Existing Problems in DeFi

Decentralized finance (commonly referred to as DeFi) is a blockchain-based form of finance that does not rely on central financial intermediaries such as brokerages, exchanges, or banks to offer traditional financial instruments, and instead utilizes smart contracts on blockchains. It also allows anyone to start up a tokenized business or invest in the very beginning of it. But, with lack of regulations in DeFi, anyone with bad intentions is also able to take advantage of those less experienced. Malicious & unfair behavior in crypto space comes in many forms: rug pulls, exit scams, marketing scams, unfair reward systems etc.

Rug Pulls

Rug pulls are by far the most popular way for scammers to steal investor's money in micro cap DeFi space. They are usually executed through removing all the LP (Liquidity Pool) tokens, minting substantial amount of new tokens (making holders' tokens worthless), manipulating with wallets etc. Those actions are often preceded by aggressive marketing and lying to investors. There are ways to spot a potential scam, but with no guarantees - scammers get more & more sophisticated in luring people into rug pulls.

Exit Scams

Most often associated with presales, exit scams are more sophisticated and harder to spot than ordinary rug pull. People behind these kind of schemes usually make compelling promises with good-looking websites and big marketing campaigns. In big majority of cases, presale caps are set at several hundred thousand dollars (from which a big % goes directly into scammers' pocket). After the presale is completed, creators take investors' money and abandon the project. People who participated in the presale are left on their own. From time to time, there are certain attempts by the communities to takeover the abandoned project, but in most cases such attempts fail because of the lack of funding.

"u need a shiller?"

Everyone (and their grandma) knows that a good marketing plays a major role in success of a DeFi project. Actually, crypto marketing has become quite a lucrative business - and eventually (such as every prosperous profession) it attracted scammers. Marketing scammers usually target owners of upcoming DeFi projects with low budgets. They offer all kinds of services that aren't provided after the payment, or even if they are provided - they are faked or don't have any effect on the growth of the project. Hiring those kind of individuals often leads to depletion of substantial amount of project's initial funding - in many cases ending with total bankruptcy. In the end, best marketing is always led by passionate community grouped around project with good product. But, with dozen of new projects popping out every day and unfair reward systems, it's never been harder for a DeFi project to maintain investors' loyalty.

Unfair Reward Systems

Reward systems in crypto industry have first been introduced in form of mining Bitcoin. Miners were rewarded for validating transactions on the blockchain with new BTC tokens. New blockchains also adopted this system in similar forms.
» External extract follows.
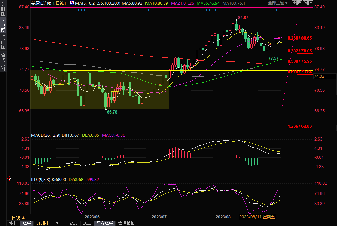Apply the 标准 template
337x226 pixels.
click(x=60, y=223)
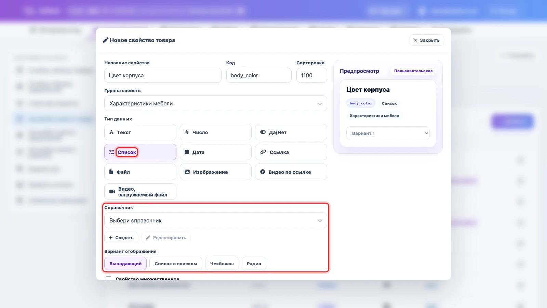
Task: Select the Файл document icon type
Action: click(111, 172)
When it comes to DeFi, most famous reward system was introduced by yield farming (providing certain protocol with LP tokens in exchange of getting annual percentage yield on that protocol's tokens). Lately, new DeFi projects introduced passive yield farming systems (holders of the token get rewarded from every transaction of that token). The problem with all of this systems is that it's solely based on initial investment - the more money you invest, the quicker and bigger your rewards are. This often leads to serious problems (such as several whales completely draining out smaller projects' liquidity in matter of hours or even minutes - leaving rest of the investors "rekt").